IPv6 cookbook - was RA vs. DHCPv6 discussion

Chris Buckridge chrisb at ripe.net
Thu Jun 3 17:10:39 CEST 2010


On 3 Jun 2010, at 16:40, Tim Chown wrote:

>
> On 2 Jun 2010, at 09:13, <michael.dillon at bt.com> <michael.dillon at bt.com 
> > wrote:
>
>>> I do have a sense of deja-vu in a lot of instances, and all this has
>>> been
>>> covered before:  you're correct.  I also agree that existing sites
>>> simply
>>> need updating or new ownership just to get them pushed along.  I'm
>>> currently facing that as I go throw my own IPv6 planning for another
>>> group.
>>
>> Neither the 6net or the Janet sites are "cookbooks", neither are  
>> wikis,
>> and there is no easy way to update them. A cookbook should allow  
>> anyone
>> to post their recipe/solution for a problem that they have faced,
>> without requiring any bureaucratic process of contacting site owners.
>>
>> Hopefully the ARIN wiki already has links to the 6net and Janet
>> resources.
>
> As the author of the JANET guide, and a contributor to the 6NET  
> Deployment Guide, I can maybe comment on both a little.
>
> I would say that it's unlikely the 6NET book will be updated, though  
> some of the original contributors have had some discussion about the  
> possibility.   The original text was just one of 100+ deliverables/ 
> outputs of a project that ran from 2002-2005.    Despite its age, a  
> surprising amount of the guide is still accurate.    The 'problem'  
> probably lies more with what's not included, e.g. new perspectives  
> and solutions for IPv4/IPv6 integration (6rd, Teredo, NAT64,  
> etc).    I am seeing if we can somehow distill the Word source into  
> something wikifiable - I don't believe there should be any copyright  
> issues on that, as it was produced largely by public funding (6NET  
> being an EU IST project).
>
> As it happens I'm updating the JANET guide this month, and in  
> parallel helping JANET(UK) produce some new IPv6 training material  
> for network administrators.   Any comments on what to add to the  
> JANET guide are welcome by direct mail.    This text would stay in  
> fixed PDF form though as its a JANET-branded publication (JANET  
> being the UK academic network).    I can certainly try to rewrite  
> the updated bits in a more 'generalised' way to be more widely  
> applicable.
>
> Tim

I'm one of the people at the RIPE NCC responsible for the IPv6 Act Now  
website (http://www.ipv6actnow.org). It's not a website that can be  
edited by users, so is probably not directly suited to the "cookbook"  
format (though it does have links to resources like the 6Deploy site  
and ARIN wiki). However, various RIRs do have a number of options that  
might work well for this. Michael has already mentioned the ARIN IPv6  
Wiki; RIPE Labs is another site that could be a good platform for  
this. (http://labs.ripe.net)

RIPE Labs is already hosting a couple of IPv6-related resources that  
users can have input to (and will shortly have a functionality upgrade  
that will make direct user updates even easier):

The IPv6 CPE Survey: http://labs.ripe.net/content/ipv6-cpe-survey
Based on work already done by Marco Hogewoning, this was published  
only a couple of days ago and we plan to grow it into an extensive  
summary of CPEs and their IPv6 ability.

IPv6 Measurements: A Compilation: http://labs.ripe.net/content/ipv6-measurement-compilation
A list of various IPv6 measurements from around the web.
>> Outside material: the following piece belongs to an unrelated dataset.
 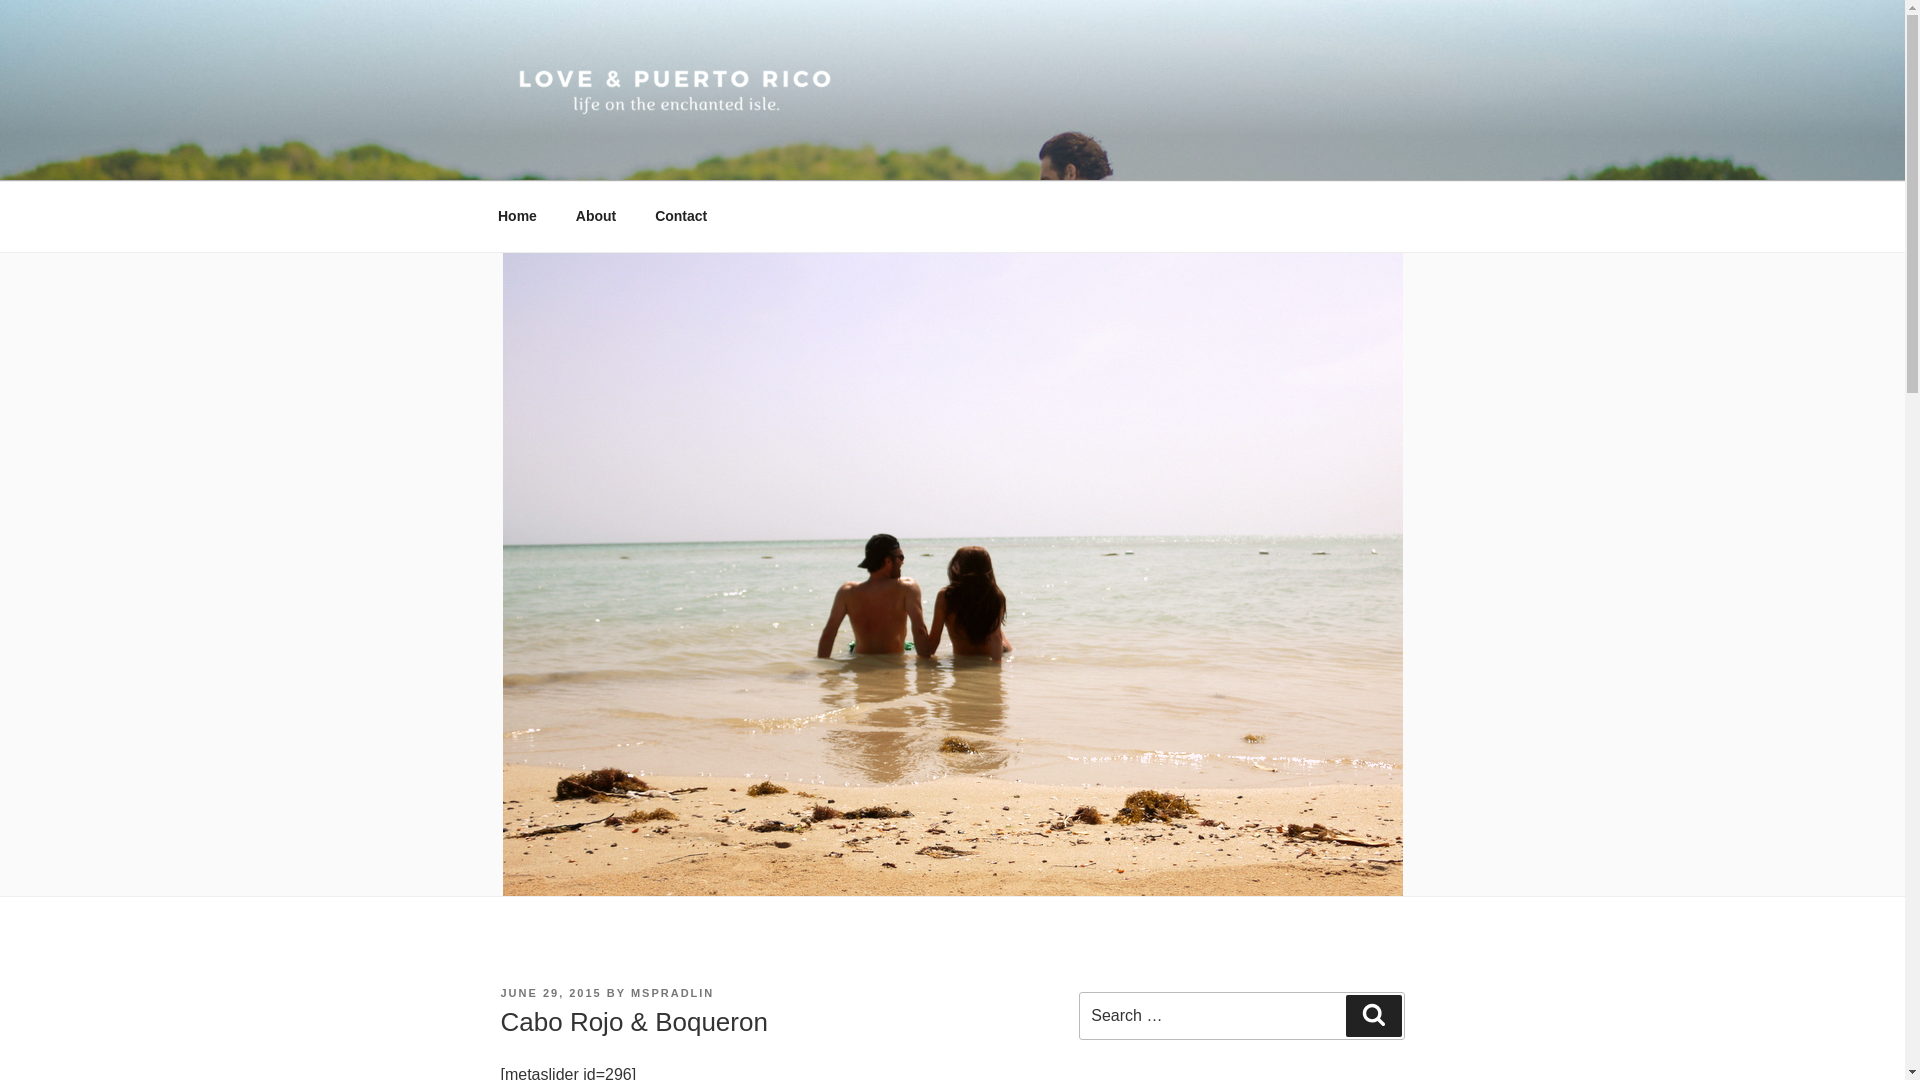 What do you see at coordinates (681, 216) in the screenshot?
I see `Contact` at bounding box center [681, 216].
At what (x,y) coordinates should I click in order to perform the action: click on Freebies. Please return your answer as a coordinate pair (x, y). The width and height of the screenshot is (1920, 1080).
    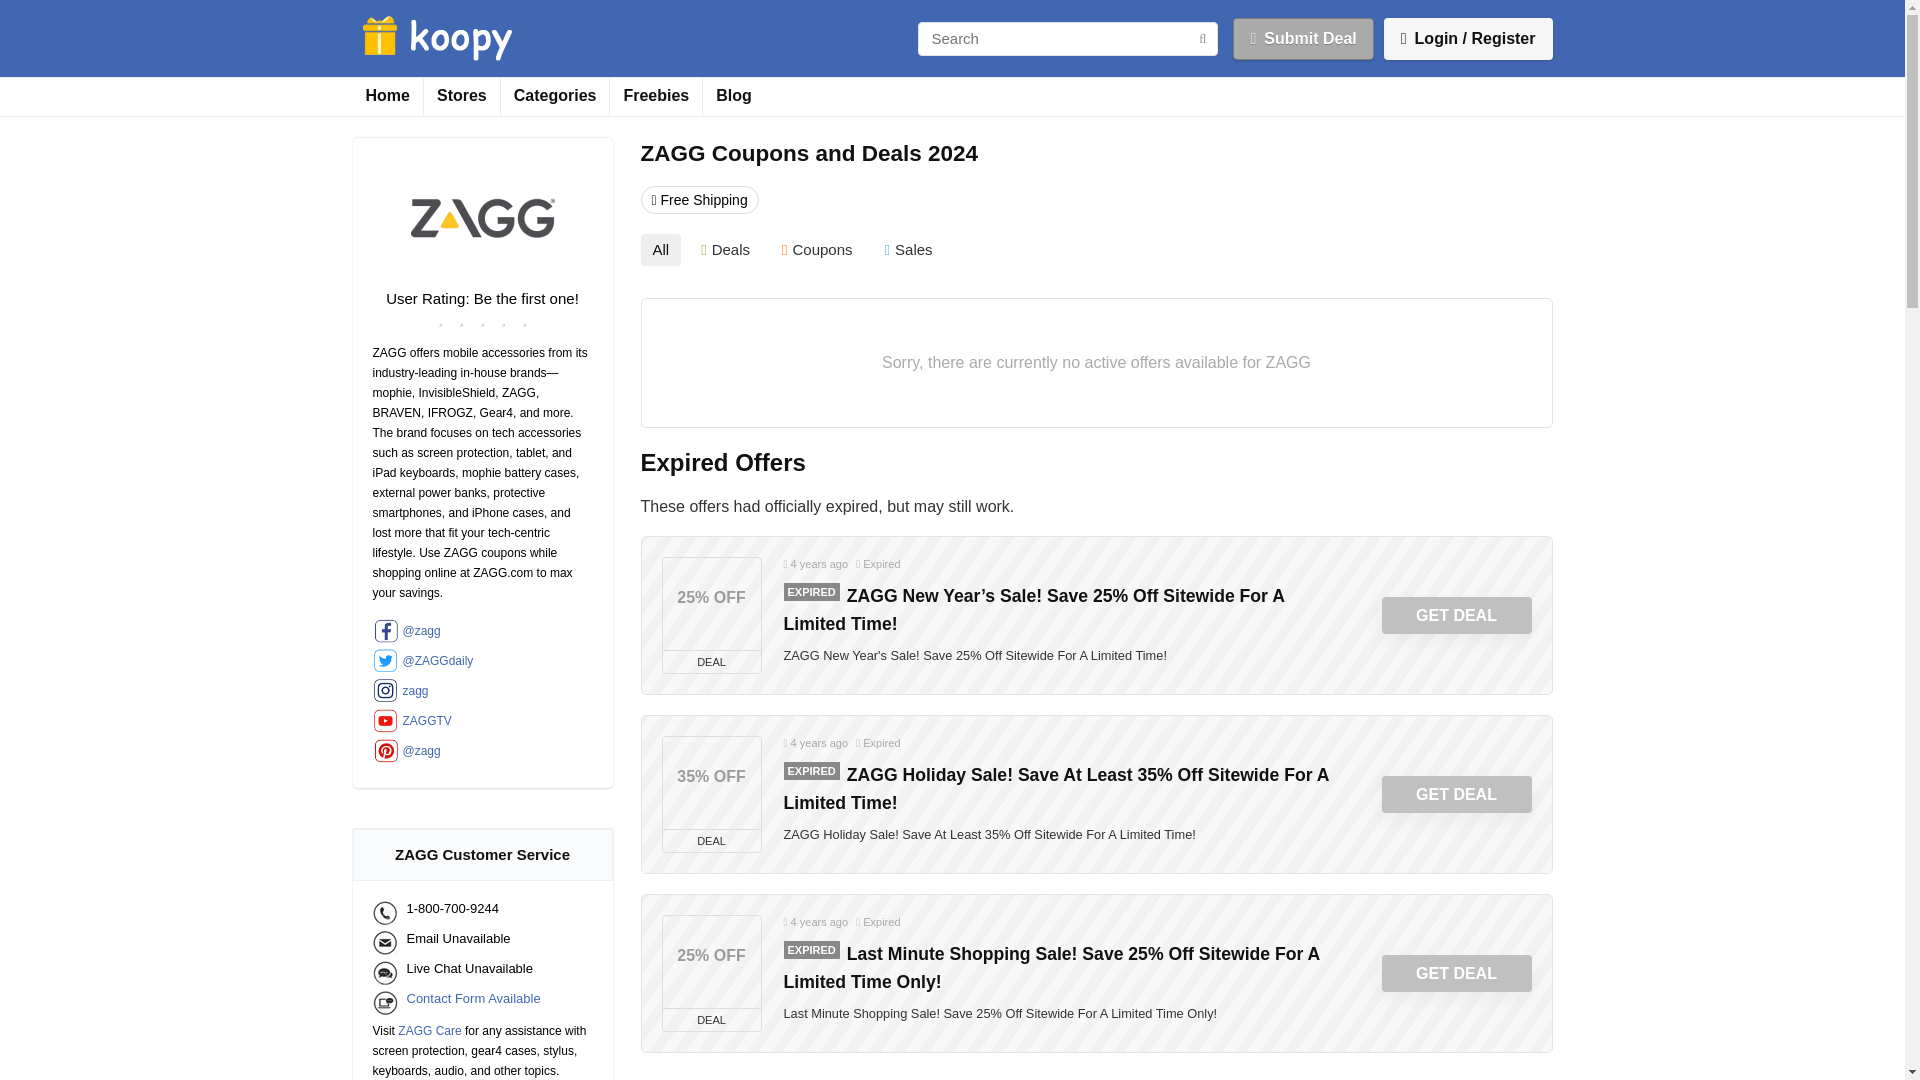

We'd be happy to to provide RIPE Labs as a platform for the cookbook,  
and help out, where necessary, with collating some of the information.  
To that end, I've started a forum topic on Labs where people could  
post the type of information that you would like to see included:
http://labs.ripe.net/content/ipv6-cookbook-looking-ingredients

Depending on the response, we can then consider how best to proceed  
with editing/collating the information provided.